But there can also be downsides to owning too much of your company’s stock. Whether you’ve acquired shares through an employee stock purchase plan, your 401(k) plan or some type of stock-based compensation, it’s important to think through just how much of your capital should be coming from your employer.
Some experts say you should actively reduce your holdings once they exceed 10% of your net worth. But this is a complex issue that really boils down to a few factors: your predictions about your company’s future, your planned retirement date, and your total wealth.
Let’s look more deeply at these three factors.

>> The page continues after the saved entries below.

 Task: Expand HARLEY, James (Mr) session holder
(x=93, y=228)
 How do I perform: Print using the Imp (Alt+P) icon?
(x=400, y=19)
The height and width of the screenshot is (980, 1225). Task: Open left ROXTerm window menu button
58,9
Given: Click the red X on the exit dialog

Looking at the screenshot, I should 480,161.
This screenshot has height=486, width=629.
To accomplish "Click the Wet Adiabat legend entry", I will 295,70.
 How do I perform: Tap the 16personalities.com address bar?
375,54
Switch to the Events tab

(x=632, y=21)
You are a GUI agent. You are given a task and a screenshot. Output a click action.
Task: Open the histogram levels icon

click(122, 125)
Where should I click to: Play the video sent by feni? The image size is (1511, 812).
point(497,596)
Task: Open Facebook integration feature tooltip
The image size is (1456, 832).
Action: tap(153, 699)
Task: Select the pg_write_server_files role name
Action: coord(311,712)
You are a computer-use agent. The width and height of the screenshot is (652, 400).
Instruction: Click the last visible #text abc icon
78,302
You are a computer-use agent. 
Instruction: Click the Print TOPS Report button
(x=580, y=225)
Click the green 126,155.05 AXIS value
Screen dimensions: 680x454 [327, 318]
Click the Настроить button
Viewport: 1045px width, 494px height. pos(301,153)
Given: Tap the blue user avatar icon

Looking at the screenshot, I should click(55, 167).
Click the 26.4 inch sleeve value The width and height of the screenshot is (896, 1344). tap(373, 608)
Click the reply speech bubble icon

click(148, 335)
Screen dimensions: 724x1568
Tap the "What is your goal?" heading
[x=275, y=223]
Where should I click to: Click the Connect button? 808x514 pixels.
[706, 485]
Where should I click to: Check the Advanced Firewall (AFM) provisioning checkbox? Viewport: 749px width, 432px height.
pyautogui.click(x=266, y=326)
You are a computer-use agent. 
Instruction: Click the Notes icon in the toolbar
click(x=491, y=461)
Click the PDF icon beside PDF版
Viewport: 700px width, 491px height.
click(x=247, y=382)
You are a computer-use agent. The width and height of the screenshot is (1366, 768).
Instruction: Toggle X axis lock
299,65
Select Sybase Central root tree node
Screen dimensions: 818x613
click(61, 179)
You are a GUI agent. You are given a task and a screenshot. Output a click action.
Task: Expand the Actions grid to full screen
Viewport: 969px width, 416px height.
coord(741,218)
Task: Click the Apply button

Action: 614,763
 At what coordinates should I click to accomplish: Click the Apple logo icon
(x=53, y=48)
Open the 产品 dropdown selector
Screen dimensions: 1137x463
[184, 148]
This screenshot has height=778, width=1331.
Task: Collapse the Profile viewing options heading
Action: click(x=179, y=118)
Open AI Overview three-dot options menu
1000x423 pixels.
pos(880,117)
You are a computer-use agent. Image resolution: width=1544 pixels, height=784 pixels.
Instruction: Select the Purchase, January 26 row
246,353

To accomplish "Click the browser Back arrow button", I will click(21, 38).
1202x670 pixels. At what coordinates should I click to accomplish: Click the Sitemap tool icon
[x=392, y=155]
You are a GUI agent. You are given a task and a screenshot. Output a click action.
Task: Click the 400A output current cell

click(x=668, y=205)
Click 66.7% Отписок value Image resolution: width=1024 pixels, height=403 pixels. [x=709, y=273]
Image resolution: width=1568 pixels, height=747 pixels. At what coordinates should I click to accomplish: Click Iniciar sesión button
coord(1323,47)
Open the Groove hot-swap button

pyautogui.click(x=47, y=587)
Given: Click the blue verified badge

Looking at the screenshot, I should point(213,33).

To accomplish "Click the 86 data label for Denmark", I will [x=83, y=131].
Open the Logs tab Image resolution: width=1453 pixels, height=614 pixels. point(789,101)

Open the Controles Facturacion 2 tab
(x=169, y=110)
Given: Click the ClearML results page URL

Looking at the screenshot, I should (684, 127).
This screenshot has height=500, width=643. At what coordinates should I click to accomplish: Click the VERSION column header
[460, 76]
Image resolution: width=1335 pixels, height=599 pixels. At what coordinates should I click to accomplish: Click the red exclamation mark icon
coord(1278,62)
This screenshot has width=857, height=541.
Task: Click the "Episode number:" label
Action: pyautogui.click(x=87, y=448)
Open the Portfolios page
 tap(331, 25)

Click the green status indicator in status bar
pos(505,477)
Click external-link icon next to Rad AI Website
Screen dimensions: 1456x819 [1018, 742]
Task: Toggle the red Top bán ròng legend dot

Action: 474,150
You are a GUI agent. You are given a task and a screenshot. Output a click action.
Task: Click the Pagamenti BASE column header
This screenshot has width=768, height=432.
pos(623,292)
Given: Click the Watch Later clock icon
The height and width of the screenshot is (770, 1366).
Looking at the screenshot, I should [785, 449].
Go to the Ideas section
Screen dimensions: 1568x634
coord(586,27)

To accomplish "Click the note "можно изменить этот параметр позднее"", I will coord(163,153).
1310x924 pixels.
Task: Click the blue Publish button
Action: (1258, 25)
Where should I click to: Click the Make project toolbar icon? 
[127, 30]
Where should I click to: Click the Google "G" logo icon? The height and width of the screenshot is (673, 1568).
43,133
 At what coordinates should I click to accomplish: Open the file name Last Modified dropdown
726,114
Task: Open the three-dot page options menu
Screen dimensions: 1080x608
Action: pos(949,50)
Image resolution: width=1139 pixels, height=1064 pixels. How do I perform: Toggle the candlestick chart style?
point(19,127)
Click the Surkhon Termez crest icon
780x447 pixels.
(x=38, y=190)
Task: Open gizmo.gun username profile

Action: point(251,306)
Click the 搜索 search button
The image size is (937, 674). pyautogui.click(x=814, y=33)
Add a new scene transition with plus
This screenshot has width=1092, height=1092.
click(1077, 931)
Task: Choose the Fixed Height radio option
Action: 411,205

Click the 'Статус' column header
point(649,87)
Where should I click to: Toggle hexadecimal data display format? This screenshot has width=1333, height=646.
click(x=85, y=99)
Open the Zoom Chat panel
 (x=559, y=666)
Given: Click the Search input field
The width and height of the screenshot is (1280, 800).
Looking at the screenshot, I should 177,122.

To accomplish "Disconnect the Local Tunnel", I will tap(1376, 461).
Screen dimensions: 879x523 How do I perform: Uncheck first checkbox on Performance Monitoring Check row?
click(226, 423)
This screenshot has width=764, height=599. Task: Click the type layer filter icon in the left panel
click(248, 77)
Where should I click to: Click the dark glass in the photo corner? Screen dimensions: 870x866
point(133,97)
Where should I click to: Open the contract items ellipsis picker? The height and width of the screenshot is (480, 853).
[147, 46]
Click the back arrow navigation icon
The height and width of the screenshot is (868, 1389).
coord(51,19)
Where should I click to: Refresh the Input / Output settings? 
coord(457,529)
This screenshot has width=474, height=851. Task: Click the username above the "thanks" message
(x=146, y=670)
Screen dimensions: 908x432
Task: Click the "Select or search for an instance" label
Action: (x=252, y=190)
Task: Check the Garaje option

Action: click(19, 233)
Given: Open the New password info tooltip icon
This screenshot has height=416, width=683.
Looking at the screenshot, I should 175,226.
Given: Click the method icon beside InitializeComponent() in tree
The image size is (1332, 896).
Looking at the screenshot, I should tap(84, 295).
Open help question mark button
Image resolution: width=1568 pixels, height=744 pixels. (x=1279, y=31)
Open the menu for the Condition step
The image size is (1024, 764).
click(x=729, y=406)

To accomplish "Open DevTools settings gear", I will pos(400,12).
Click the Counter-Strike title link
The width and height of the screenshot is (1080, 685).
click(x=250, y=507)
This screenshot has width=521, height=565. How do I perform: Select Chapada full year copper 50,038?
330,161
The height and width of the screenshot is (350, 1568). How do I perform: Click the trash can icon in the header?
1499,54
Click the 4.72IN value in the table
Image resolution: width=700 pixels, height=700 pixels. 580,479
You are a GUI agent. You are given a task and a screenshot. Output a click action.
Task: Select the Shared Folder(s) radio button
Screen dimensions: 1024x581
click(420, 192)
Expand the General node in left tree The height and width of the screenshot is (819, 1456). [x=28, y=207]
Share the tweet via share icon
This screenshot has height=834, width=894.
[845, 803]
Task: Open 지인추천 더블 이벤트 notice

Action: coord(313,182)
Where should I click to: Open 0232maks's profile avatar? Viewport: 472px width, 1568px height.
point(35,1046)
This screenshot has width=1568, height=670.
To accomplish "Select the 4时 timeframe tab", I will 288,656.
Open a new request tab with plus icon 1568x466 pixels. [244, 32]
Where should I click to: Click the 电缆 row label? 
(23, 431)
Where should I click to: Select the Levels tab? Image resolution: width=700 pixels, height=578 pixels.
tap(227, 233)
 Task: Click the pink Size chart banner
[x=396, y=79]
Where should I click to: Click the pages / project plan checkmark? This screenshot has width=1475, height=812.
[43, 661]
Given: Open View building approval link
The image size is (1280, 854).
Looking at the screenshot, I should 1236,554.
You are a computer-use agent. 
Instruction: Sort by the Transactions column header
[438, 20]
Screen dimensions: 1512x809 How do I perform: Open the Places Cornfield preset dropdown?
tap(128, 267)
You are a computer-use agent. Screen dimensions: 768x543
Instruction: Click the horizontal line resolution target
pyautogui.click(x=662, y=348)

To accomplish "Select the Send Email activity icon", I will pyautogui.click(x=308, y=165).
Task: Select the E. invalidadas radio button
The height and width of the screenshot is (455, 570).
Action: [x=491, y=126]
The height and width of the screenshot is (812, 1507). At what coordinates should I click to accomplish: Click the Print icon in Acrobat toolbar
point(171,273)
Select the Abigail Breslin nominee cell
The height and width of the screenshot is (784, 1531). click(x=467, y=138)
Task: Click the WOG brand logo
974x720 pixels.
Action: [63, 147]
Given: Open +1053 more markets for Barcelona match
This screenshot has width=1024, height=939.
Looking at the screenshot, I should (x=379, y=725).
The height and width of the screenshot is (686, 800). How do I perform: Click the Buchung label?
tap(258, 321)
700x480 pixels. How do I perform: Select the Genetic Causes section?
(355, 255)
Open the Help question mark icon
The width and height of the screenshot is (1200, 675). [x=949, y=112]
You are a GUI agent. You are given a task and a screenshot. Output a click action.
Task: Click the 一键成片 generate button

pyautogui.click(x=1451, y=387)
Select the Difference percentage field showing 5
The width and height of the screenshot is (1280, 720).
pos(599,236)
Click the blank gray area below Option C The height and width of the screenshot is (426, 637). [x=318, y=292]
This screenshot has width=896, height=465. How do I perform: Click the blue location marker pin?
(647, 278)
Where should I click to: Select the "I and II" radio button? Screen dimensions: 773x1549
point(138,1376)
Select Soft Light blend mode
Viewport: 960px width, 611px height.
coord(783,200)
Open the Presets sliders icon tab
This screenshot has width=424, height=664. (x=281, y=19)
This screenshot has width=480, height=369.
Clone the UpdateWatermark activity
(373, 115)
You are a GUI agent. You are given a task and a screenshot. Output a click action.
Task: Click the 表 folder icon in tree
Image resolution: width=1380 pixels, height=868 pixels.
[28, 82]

1. Be objective about your company’s future
You’re inherently biased, positively or negatively, about your company’s prospects. Most of the time, I find people are too optimistic about their employer’s future. Surely your company is going to outperform its competitors; after all, you work there, right?
If your company is well-positioned in a stable industry, you’ll be able to hold a larger percentage its stock in your portfolio. You might be more conservative in your allocation if your company is in a very competitive industry or its stock is volatile.
You can get a sense of how volatile your company’s share price is relative to the share prices of other companies by researching what’s called your stock’s beta. Many financial websites have this information. A beta of greater than one means your stock is more volatile; a beta of less than one means it’s less volatile.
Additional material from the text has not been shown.